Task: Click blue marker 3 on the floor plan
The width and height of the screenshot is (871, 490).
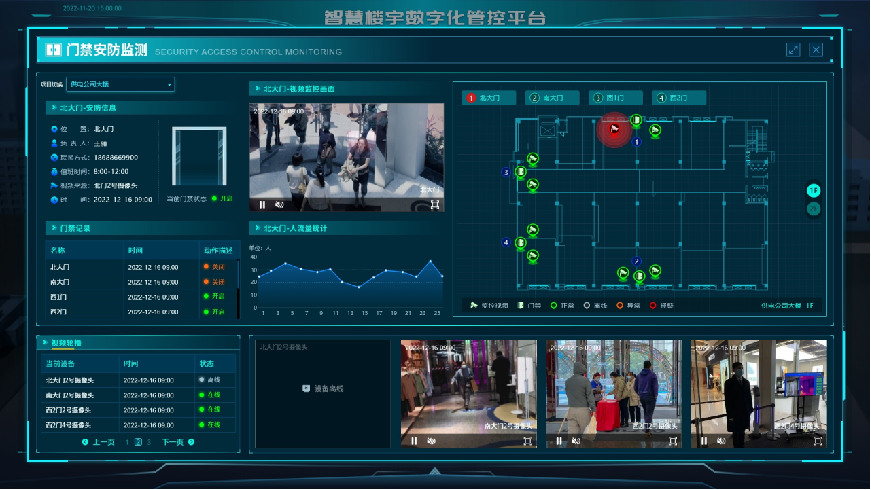Action: click(x=506, y=173)
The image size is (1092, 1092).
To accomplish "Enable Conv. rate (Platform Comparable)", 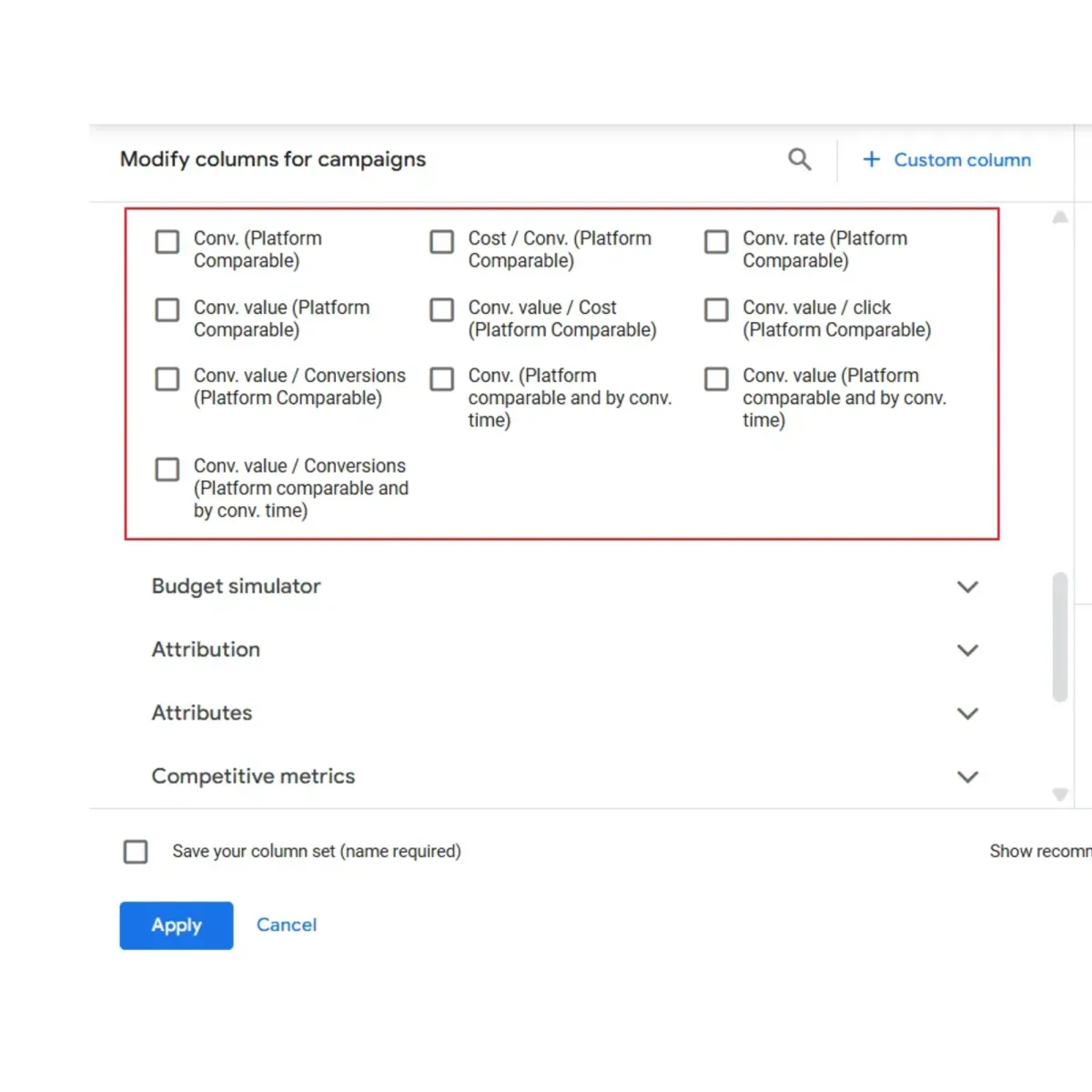I will 716,241.
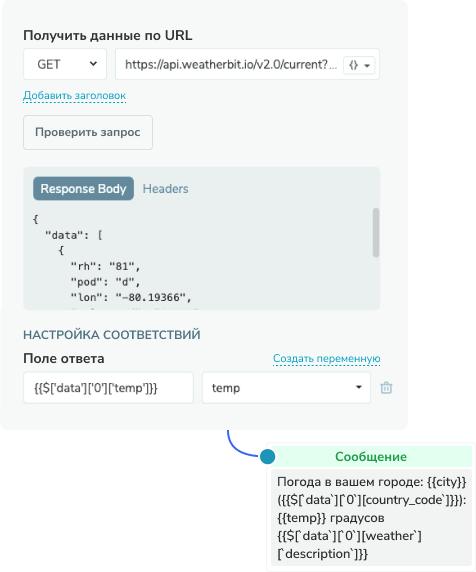This screenshot has height=572, width=476.
Task: Click the weatherbit API URL input field
Action: click(x=231, y=64)
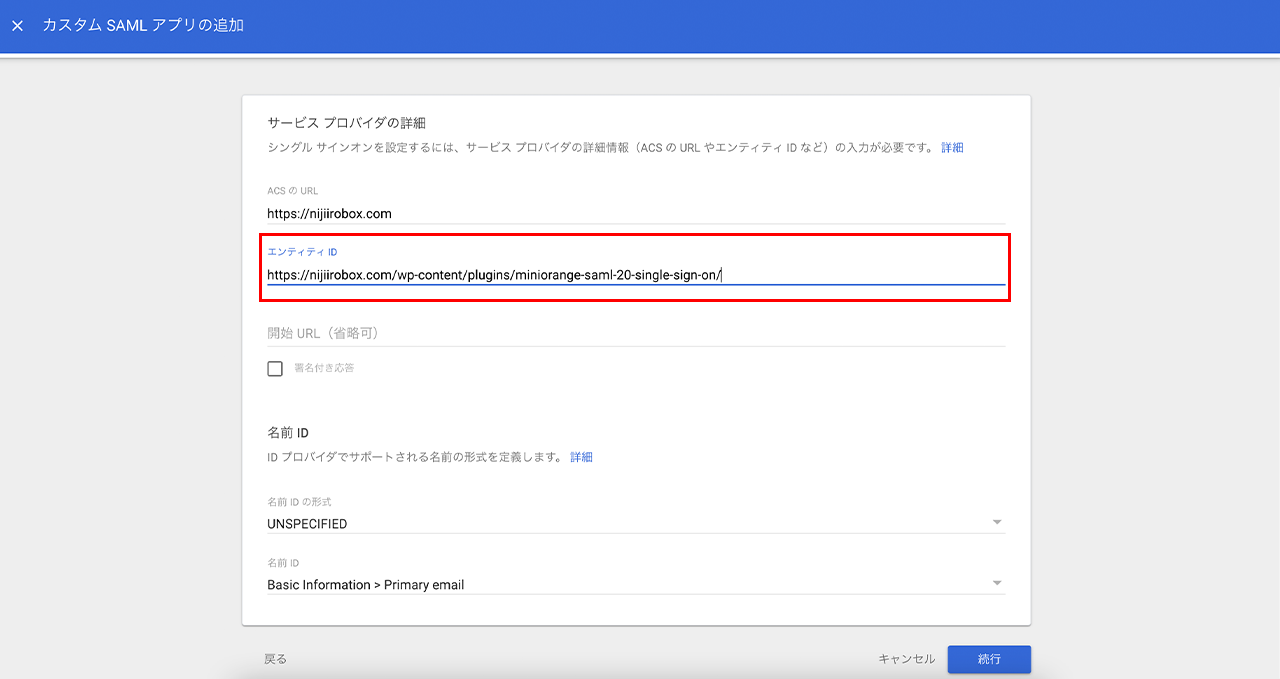The width and height of the screenshot is (1280, 679).
Task: Select the UNSPECIFIED format value
Action: tap(308, 524)
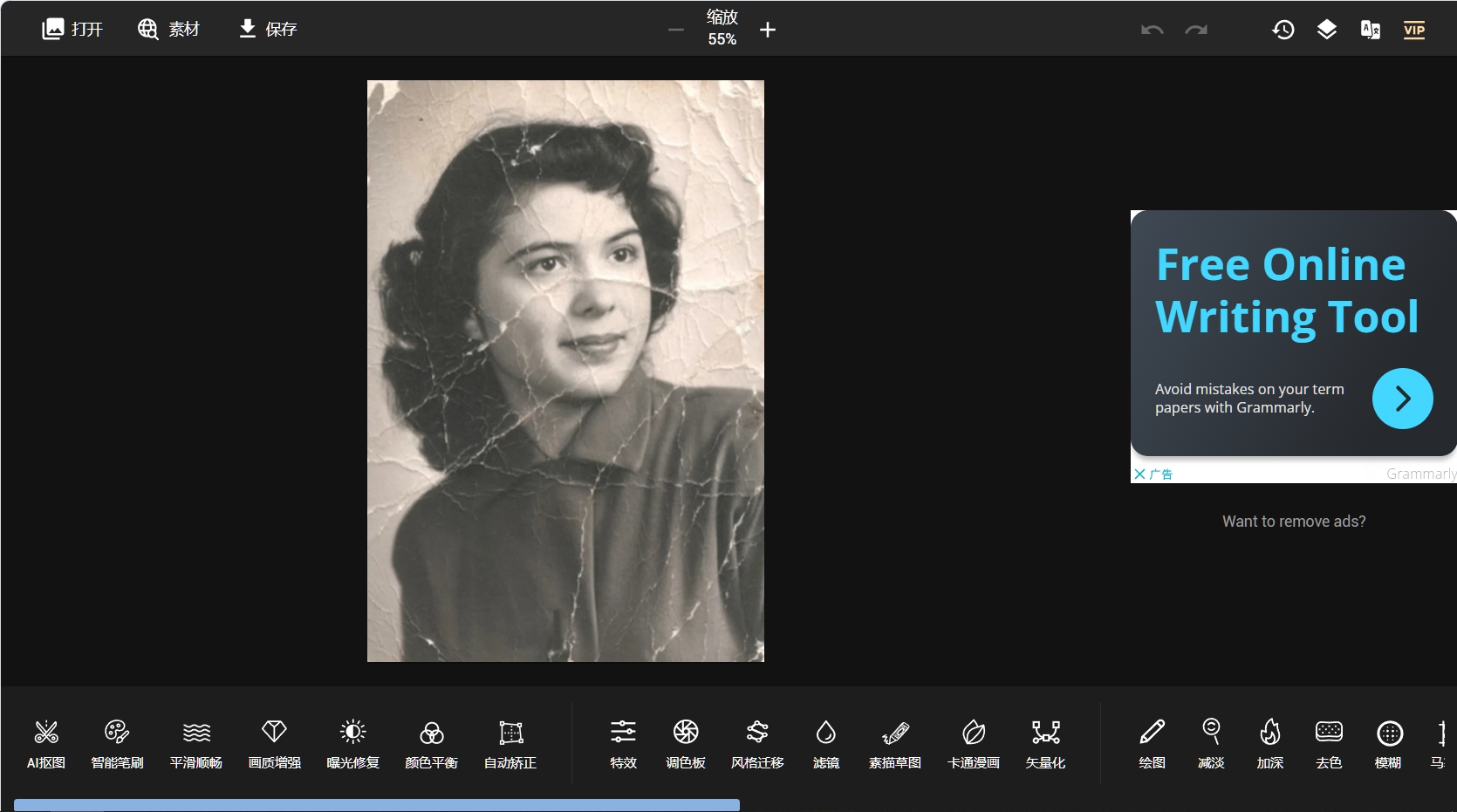Select the 风格迁移 style transfer tool

tap(757, 743)
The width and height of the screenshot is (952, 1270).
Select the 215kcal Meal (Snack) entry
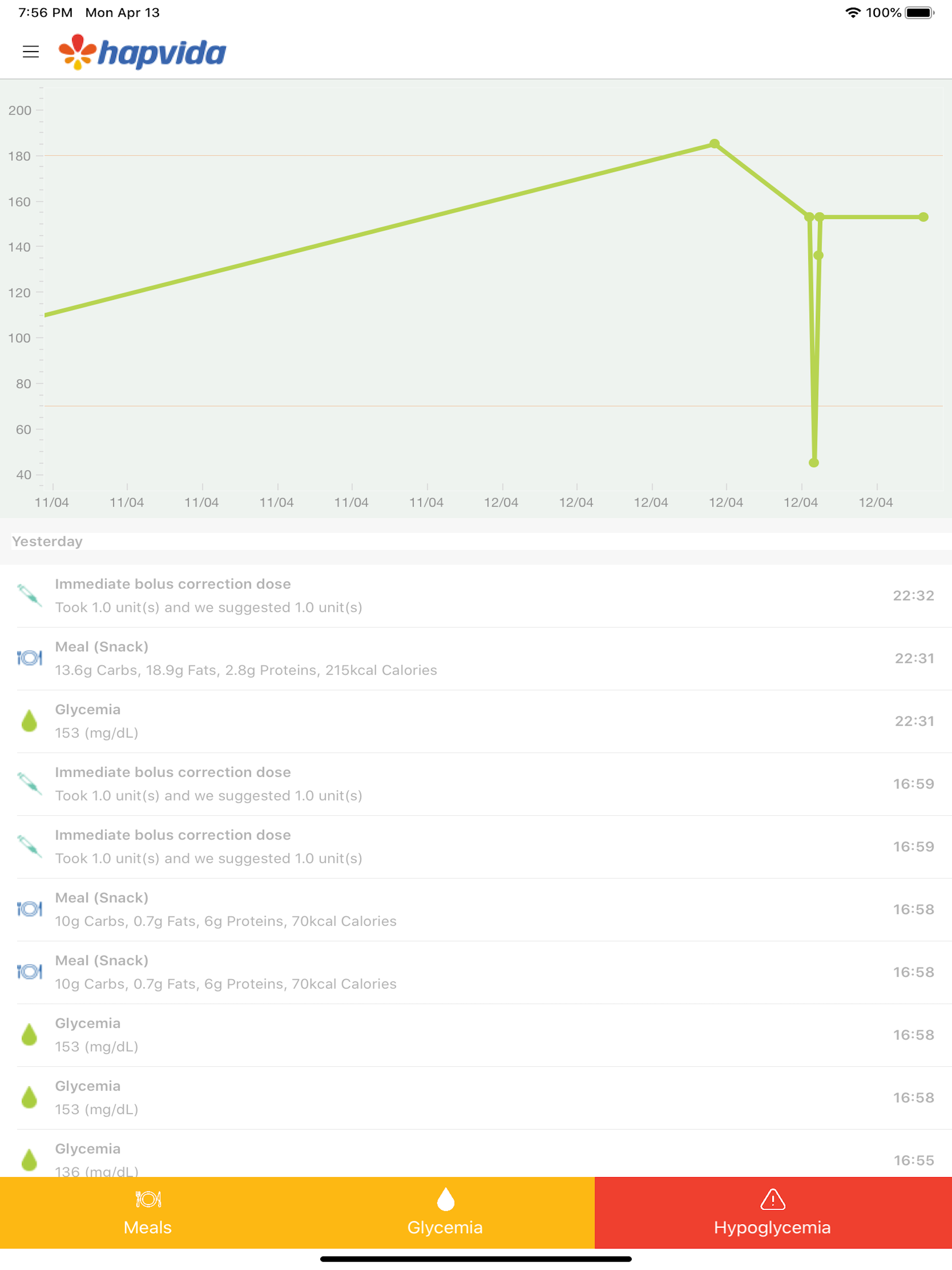tap(476, 659)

· · · · · · ·

Here the requirement is to restate exactly the line holding "The width and height of the screenshot is (952, 1270)." and every later line through the end of the material, omitting pictures.

The width and height of the screenshot is (952, 1270).
Select the 215kcal Meal (Snack) entry
tap(476, 659)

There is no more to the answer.